Stored items:
·····

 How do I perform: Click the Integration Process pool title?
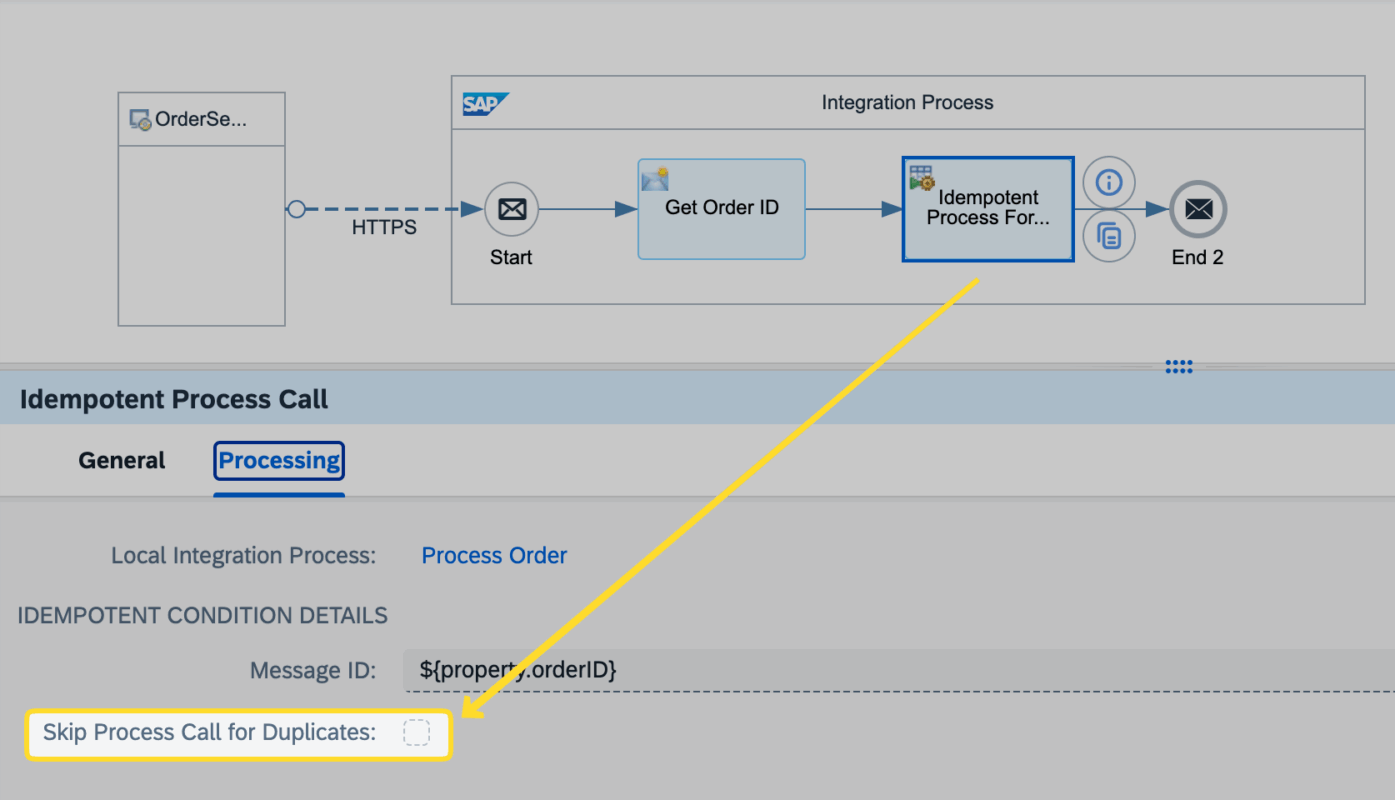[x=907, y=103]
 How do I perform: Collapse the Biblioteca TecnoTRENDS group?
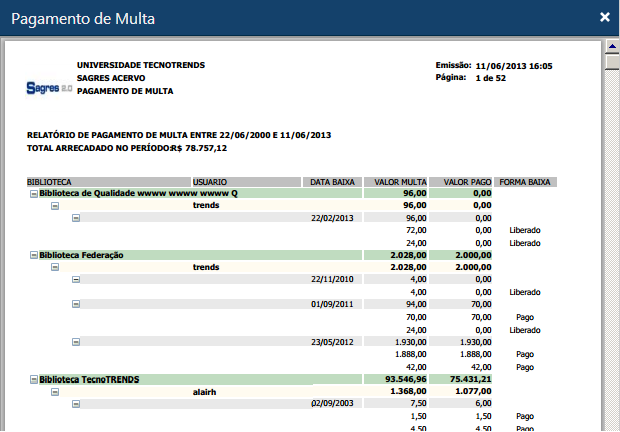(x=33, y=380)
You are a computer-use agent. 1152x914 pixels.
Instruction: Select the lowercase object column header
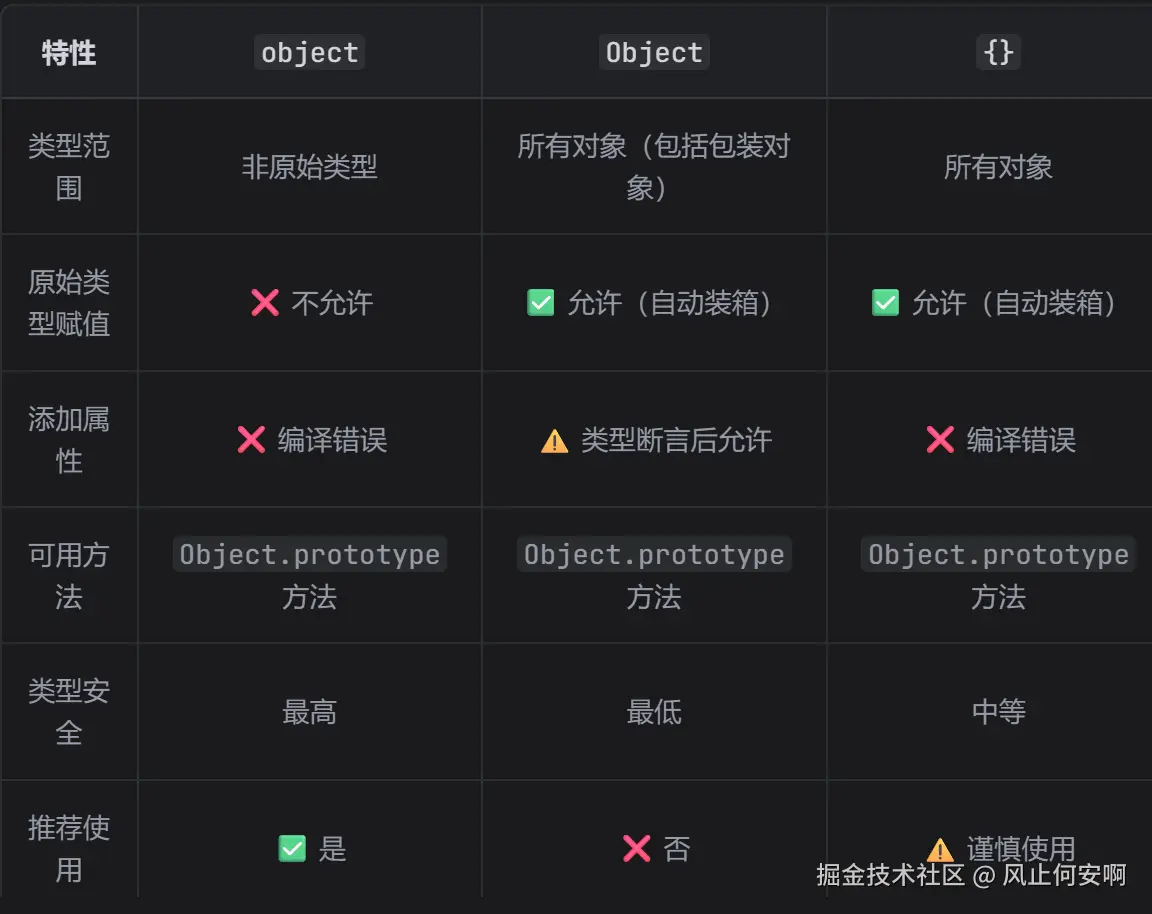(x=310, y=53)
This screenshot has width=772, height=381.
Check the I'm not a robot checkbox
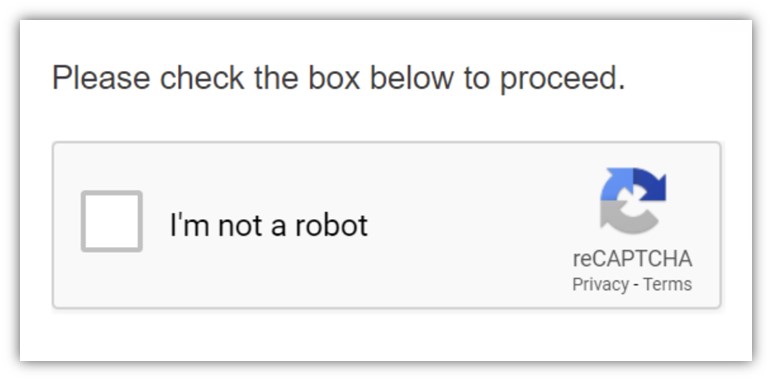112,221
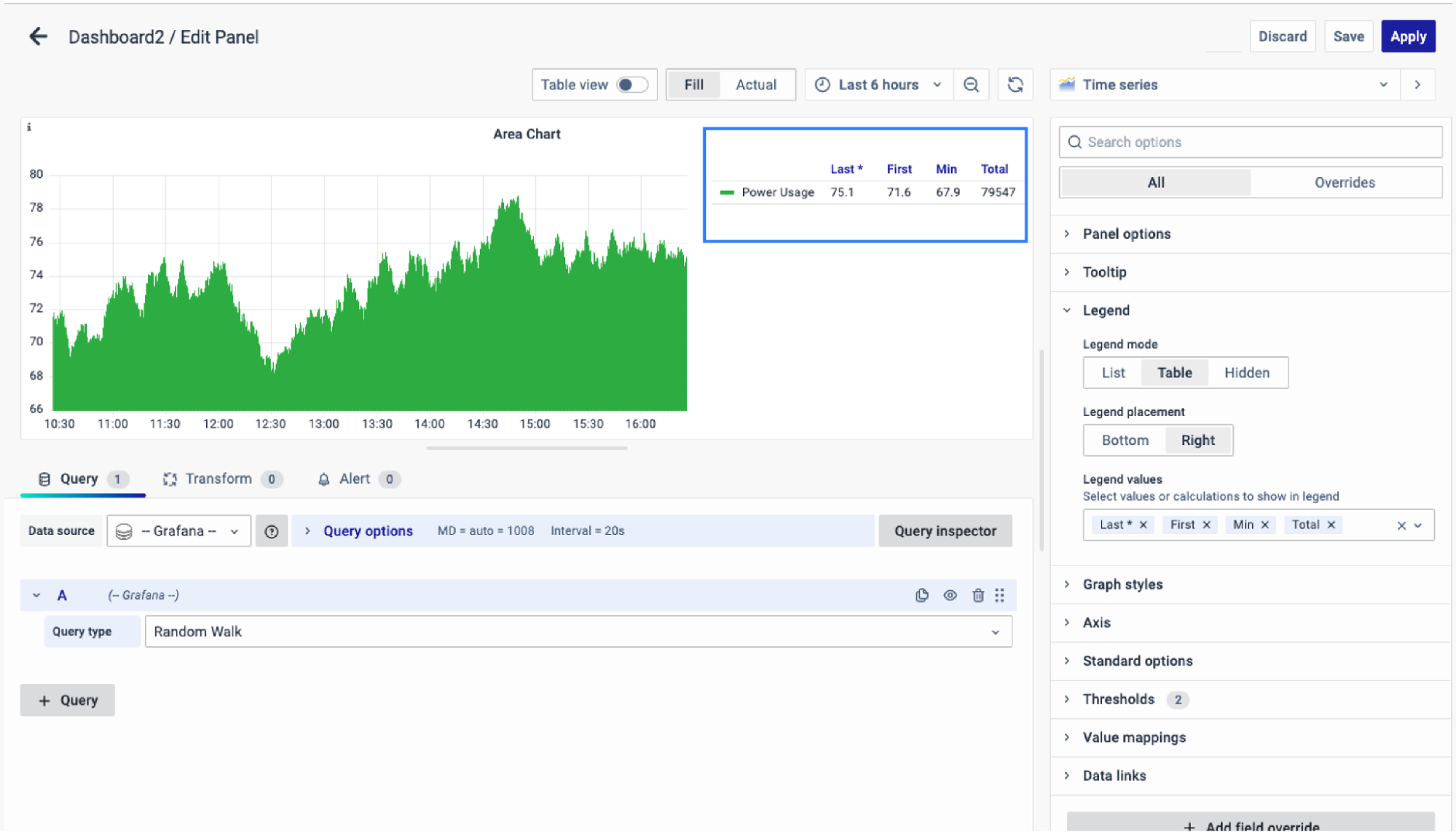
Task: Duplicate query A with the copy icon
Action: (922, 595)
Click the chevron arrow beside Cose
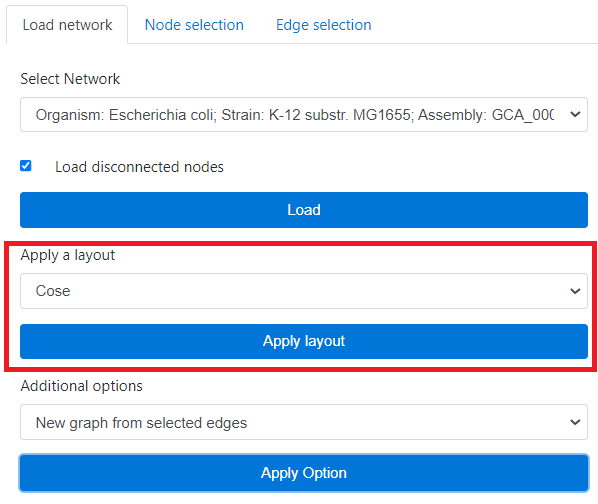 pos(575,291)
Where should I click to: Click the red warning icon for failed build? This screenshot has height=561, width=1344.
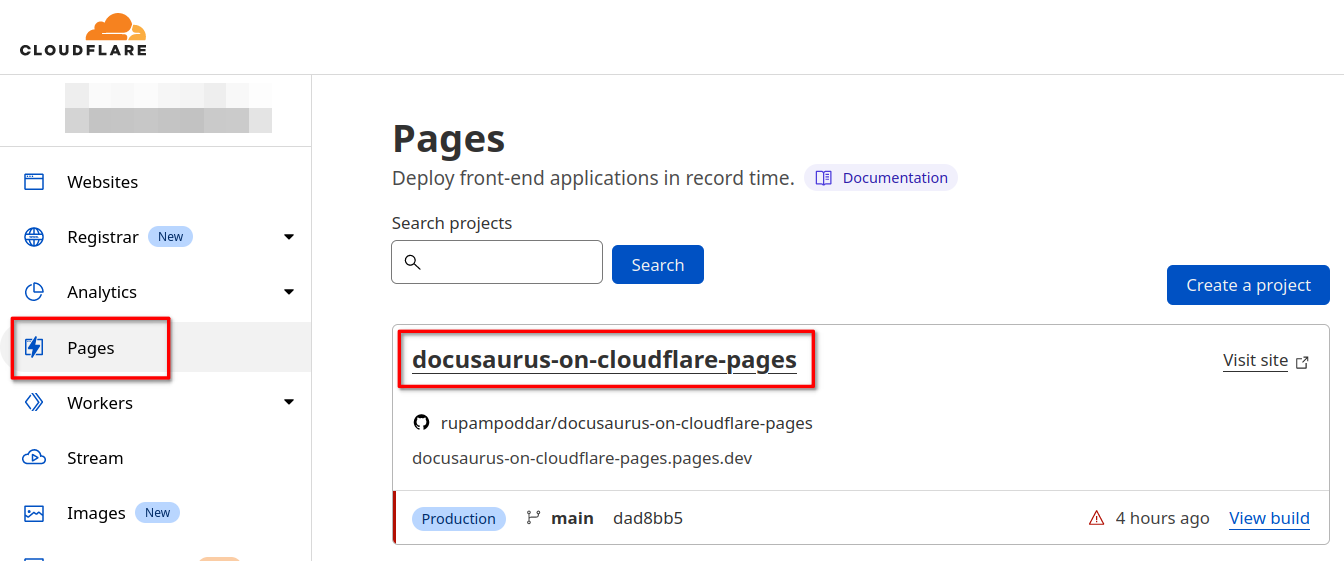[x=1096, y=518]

·····

> [Directions]: Rewrite the material from the line containing "Where should I" through the end, both included, changing "warning" to "error" and keeping everything else unchanged. Leave the pictures out of your answer.

> [Expected output]:
Where should I click to: Click the red error icon for failed build? This screenshot has height=561, width=1344.
[x=1096, y=518]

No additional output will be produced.